People on ketogenic diets are thought to have 50% less glycogen in their livers. That could just be speculation, but in any case, such people have a much smaller need for glycogen. Simply because fat is the main source of energy. Bolusing is much smaller and basal is reduced too. Even the brain learns to use use fat for energy. I guess the implication of reduced liver glycogen capacity in people doing Kato is that they should avoid injecting large amounts of insulin. But that is like preaching to the converted ...

But surely in the insulin dependent person, the amounts of insulin injected are governed by underlying blood glucose, eating/drinking in prospect, exercise, hormonal issues, carb counting and all the rest.

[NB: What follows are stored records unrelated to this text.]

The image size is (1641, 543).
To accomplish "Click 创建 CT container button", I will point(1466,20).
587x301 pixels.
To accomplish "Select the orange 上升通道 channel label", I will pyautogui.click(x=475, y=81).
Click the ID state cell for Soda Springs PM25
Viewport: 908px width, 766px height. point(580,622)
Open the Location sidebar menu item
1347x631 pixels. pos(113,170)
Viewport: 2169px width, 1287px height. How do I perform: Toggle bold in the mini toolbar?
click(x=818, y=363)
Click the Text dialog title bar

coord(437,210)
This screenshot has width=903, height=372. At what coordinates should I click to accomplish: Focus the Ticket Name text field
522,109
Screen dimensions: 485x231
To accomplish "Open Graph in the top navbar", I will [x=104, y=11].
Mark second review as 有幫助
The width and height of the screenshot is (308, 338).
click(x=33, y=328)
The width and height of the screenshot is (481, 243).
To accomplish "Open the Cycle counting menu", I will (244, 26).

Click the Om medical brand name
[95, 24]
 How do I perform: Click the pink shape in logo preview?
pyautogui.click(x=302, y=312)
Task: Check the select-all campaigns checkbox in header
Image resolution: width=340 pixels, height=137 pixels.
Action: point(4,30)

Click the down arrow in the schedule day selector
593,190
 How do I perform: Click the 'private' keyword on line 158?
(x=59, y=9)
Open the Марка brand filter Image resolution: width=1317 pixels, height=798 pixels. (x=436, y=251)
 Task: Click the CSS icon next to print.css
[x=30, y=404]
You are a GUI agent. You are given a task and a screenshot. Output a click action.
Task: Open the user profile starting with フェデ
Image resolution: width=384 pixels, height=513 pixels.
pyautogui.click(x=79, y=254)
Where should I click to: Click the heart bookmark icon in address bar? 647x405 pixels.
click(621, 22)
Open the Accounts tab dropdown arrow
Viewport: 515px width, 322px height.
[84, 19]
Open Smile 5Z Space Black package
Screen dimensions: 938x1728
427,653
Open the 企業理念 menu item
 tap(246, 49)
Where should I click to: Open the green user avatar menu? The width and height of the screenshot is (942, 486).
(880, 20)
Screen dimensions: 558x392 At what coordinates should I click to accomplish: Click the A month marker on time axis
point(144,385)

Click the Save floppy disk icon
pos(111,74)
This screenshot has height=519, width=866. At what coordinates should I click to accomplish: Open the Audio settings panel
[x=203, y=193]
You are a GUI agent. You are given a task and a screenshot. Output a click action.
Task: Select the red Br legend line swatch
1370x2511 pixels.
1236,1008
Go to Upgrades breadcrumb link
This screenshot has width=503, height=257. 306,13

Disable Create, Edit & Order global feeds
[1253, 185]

I appreciate that taking all of those things into account several times a day must be brain frying, but by and large, surely the major factors are carb ratios/prospective, historic eating/drinking and current blood glucose numbers. For low carbers, I believe there is a consideration that smaller amounts of insulin are likely to lead to "smaller" erros, but of course, I have no personal experience of this.

So, extremely simplistically, if an individual's blood glucose is 6, they intend eating 20gr carb, with a ration 1:10, they take 2 units, then review a while later? If they have no idea about carb counting or ratios, then it is more of a lottery.

Of course, I am massively, hugely over simplifying things.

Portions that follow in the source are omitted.